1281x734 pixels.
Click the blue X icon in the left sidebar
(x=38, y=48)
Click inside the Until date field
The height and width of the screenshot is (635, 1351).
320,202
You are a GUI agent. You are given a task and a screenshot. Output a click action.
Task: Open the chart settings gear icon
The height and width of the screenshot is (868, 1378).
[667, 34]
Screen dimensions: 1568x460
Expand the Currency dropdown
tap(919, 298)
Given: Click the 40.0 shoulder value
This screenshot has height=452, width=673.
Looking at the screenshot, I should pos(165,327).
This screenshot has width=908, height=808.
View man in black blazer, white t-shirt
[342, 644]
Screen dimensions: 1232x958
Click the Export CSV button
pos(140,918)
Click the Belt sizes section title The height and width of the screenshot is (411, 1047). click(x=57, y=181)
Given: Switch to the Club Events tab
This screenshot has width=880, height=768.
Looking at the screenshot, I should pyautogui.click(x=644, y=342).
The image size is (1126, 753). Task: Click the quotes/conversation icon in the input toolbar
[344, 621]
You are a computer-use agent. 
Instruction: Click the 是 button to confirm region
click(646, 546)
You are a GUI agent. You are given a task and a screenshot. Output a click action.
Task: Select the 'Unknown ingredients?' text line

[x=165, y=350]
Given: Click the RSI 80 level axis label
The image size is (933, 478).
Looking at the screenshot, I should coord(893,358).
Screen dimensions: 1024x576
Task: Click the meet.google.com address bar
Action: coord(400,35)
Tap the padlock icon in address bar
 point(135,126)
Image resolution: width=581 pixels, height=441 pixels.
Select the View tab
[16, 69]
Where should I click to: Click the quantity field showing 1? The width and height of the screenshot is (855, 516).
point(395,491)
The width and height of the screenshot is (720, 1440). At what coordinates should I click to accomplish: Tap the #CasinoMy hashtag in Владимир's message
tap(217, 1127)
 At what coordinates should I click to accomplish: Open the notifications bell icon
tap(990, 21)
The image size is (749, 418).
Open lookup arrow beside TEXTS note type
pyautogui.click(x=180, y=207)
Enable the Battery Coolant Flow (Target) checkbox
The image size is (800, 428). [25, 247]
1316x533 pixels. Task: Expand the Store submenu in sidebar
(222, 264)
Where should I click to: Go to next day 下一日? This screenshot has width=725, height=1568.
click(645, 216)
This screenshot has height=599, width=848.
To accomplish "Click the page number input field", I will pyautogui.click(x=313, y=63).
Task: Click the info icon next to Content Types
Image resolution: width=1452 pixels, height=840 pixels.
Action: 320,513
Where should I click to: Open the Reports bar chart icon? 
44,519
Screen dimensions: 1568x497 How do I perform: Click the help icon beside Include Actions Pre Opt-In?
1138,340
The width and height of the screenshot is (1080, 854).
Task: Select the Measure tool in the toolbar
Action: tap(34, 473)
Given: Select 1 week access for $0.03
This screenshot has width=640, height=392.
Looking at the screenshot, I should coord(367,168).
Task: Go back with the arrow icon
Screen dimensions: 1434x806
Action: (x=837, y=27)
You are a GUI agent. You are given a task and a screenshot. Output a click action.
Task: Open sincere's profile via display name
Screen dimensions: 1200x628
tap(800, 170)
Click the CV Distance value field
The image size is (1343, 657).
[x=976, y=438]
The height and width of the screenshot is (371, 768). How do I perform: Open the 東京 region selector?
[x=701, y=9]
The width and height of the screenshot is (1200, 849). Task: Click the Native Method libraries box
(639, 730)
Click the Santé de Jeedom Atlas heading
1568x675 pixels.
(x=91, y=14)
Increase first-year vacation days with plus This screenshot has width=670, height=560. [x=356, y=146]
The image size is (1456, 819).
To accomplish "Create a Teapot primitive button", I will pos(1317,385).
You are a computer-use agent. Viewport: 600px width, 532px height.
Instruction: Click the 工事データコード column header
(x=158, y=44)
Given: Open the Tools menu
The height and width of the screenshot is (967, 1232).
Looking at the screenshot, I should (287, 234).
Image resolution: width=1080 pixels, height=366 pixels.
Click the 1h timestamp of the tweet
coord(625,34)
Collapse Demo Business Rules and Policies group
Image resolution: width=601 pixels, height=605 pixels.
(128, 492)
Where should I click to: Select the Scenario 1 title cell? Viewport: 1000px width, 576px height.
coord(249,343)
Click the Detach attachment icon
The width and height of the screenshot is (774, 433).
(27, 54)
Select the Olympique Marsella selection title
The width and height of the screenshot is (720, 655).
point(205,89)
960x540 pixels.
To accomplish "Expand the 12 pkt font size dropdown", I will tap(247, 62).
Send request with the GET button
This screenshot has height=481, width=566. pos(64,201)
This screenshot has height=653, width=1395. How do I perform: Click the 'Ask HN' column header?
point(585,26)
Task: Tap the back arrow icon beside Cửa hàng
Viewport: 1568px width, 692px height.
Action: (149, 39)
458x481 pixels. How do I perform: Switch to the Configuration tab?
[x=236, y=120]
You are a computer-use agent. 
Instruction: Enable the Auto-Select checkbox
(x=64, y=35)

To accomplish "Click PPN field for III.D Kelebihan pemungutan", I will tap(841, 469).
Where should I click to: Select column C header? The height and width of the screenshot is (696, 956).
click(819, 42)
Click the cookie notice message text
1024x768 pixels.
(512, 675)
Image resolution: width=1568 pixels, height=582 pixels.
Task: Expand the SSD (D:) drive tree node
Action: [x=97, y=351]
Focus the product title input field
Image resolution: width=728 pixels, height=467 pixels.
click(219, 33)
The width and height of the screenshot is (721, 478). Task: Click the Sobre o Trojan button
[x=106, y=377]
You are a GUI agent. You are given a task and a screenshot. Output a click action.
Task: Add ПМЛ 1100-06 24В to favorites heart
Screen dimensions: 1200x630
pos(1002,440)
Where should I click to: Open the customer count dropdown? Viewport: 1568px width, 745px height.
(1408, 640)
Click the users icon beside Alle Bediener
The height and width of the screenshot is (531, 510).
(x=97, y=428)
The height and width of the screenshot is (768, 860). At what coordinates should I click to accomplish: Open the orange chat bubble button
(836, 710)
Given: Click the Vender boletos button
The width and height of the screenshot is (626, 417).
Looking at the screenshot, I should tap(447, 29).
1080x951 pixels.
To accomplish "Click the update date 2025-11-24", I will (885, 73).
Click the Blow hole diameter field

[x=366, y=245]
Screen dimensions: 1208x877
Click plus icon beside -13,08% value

====

Your assignment: Your job is to restate all of the data word for word.

Task answer:
1281x734 pixels.
Click the blue X icon in the left sidebar
(x=38, y=48)
Click inside the Until date field
The height and width of the screenshot is (635, 1351).
320,202
You are a GUI agent. You are given a task and a screenshot. Output a click action.
Task: Open the chart settings gear icon
The height and width of the screenshot is (868, 1378).
[667, 34]
Screen dimensions: 1568x460
Expand the Currency dropdown
tap(919, 298)
Given: Click the 40.0 shoulder value
This screenshot has height=452, width=673.
Looking at the screenshot, I should pos(165,327).
This screenshot has width=908, height=808.
View man in black blazer, white t-shirt
[342, 644]
Screen dimensions: 1232x958
Click the Export CSV button
pos(140,918)
Click the Belt sizes section title The height and width of the screenshot is (411, 1047). click(x=57, y=181)
Given: Switch to the Club Events tab
This screenshot has width=880, height=768.
Looking at the screenshot, I should pyautogui.click(x=644, y=342).
The image size is (1126, 753). Task: Click the quotes/conversation icon in the input toolbar
[344, 621]
You are a computer-use agent. 
Instruction: Click the 是 button to confirm region
click(646, 546)
You are a GUI agent. You are given a task and a screenshot. Output a click action.
Task: Select the 'Unknown ingredients?' text line

[x=165, y=350]
Given: Click the RSI 80 level axis label
The image size is (933, 478).
Looking at the screenshot, I should coord(893,358).
Screen dimensions: 1024x576
Task: Click the meet.google.com address bar
Action: coord(400,35)
Tap the padlock icon in address bar
 point(135,126)
Image resolution: width=581 pixels, height=441 pixels.
Select the View tab
[16, 69]
Where should I click to: Click the quantity field showing 1? The width and height of the screenshot is (855, 516).
point(395,491)
The width and height of the screenshot is (720, 1440). At what coordinates should I click to accomplish: Tap the #CasinoMy hashtag in Владимир's message
tap(217, 1127)
 At what coordinates should I click to accomplish: Open the notifications bell icon
tap(990, 21)
The image size is (749, 418).
Open lookup arrow beside TEXTS note type
pyautogui.click(x=180, y=207)
Enable the Battery Coolant Flow (Target) checkbox
The image size is (800, 428). [25, 247]
1316x533 pixels. Task: Expand the Store submenu in sidebar
(222, 264)
Where should I click to: Go to next day 下一日? This screenshot has width=725, height=1568.
click(645, 216)
This screenshot has height=599, width=848.
To accomplish "Click the page number input field", I will pyautogui.click(x=313, y=63).
Task: Click the info icon next to Content Types
Image resolution: width=1452 pixels, height=840 pixels.
Action: 320,513
Where should I click to: Open the Reports bar chart icon? 
44,519
Screen dimensions: 1568x497 How do I perform: Click the help icon beside Include Actions Pre Opt-In?
1138,340
The width and height of the screenshot is (1080, 854).
Task: Select the Measure tool in the toolbar
Action: tap(34, 473)
Given: Select 1 week access for $0.03
This screenshot has width=640, height=392.
Looking at the screenshot, I should coord(367,168).
Task: Go back with the arrow icon
Screen dimensions: 1434x806
Action: (x=837, y=27)
You are a GUI agent. You are given a task and a screenshot. Output a click action.
Task: Open sincere's profile via display name
Screen dimensions: 1200x628
tap(800, 170)
Click the CV Distance value field
The image size is (1343, 657).
[x=976, y=438]
The height and width of the screenshot is (371, 768). How do I perform: Open the 東京 region selector?
[x=701, y=9]
The width and height of the screenshot is (1200, 849). Task: Click the Native Method libraries box
(639, 730)
Click the Santé de Jeedom Atlas heading
1568x675 pixels.
(x=91, y=14)
Increase first-year vacation days with plus This screenshot has width=670, height=560. [x=356, y=146]
The image size is (1456, 819).
To accomplish "Create a Teapot primitive button", I will pos(1317,385).
You are a computer-use agent. Viewport: 600px width, 532px height.
Instruction: Click the 工事データコード column header
(x=158, y=44)
Given: Open the Tools menu
The height and width of the screenshot is (967, 1232).
Looking at the screenshot, I should (287, 234).
Image resolution: width=1080 pixels, height=366 pixels.
Click the 1h timestamp of the tweet
coord(625,34)
Collapse Demo Business Rules and Policies group
Image resolution: width=601 pixels, height=605 pixels.
(128, 492)
Where should I click to: Select the Scenario 1 title cell? Viewport: 1000px width, 576px height.
coord(249,343)
Click the Detach attachment icon
The width and height of the screenshot is (774, 433).
(27, 54)
Select the Olympique Marsella selection title
The width and height of the screenshot is (720, 655).
point(205,89)
960x540 pixels.
To accomplish "Expand the 12 pkt font size dropdown", I will tap(247, 62).
Send request with the GET button
This screenshot has height=481, width=566. pos(64,201)
This screenshot has height=653, width=1395. How do I perform: Click the 'Ask HN' column header?
point(585,26)
Task: Tap the back arrow icon beside Cửa hàng
Viewport: 1568px width, 692px height.
Action: (149, 39)
458x481 pixels. How do I perform: Switch to the Configuration tab?
[x=236, y=120]
You are a computer-use agent. 
Instruction: Enable the Auto-Select checkbox
(x=64, y=35)

To accomplish "Click PPN field for III.D Kelebihan pemungutan", I will tap(841, 469).
Where should I click to: Select column C header? The height and width of the screenshot is (696, 956).
click(819, 42)
Click the cookie notice message text
1024x768 pixels.
(512, 675)
Image resolution: width=1568 pixels, height=582 pixels.
Task: Expand the SSD (D:) drive tree node
Action: [x=97, y=351]
Focus the product title input field
Image resolution: width=728 pixels, height=467 pixels.
click(219, 33)
The width and height of the screenshot is (721, 478). Task: Click the Sobre o Trojan button
[x=106, y=377]
You are a GUI agent. You are given a task and a screenshot. Output a click action.
Task: Add ПМЛ 1100-06 24В to favorites heart
Screen dimensions: 1200x630
pos(1002,440)
Where should I click to: Open the customer count dropdown? Viewport: 1568px width, 745px height.
(1408, 640)
Click the users icon beside Alle Bediener
The height and width of the screenshot is (531, 510).
(x=97, y=428)
The height and width of the screenshot is (768, 860). At what coordinates should I click to accomplish: Open the orange chat bubble button
(836, 710)
Given: Click the Vender boletos button
The width and height of the screenshot is (626, 417).
Looking at the screenshot, I should tap(447, 29).
1080x951 pixels.
To accomplish "Click the update date 2025-11-24", I will (885, 73).
Click the Blow hole diameter field

[x=366, y=245]
Screen dimensions: 1208x877
Click plus icon beside -13,08% value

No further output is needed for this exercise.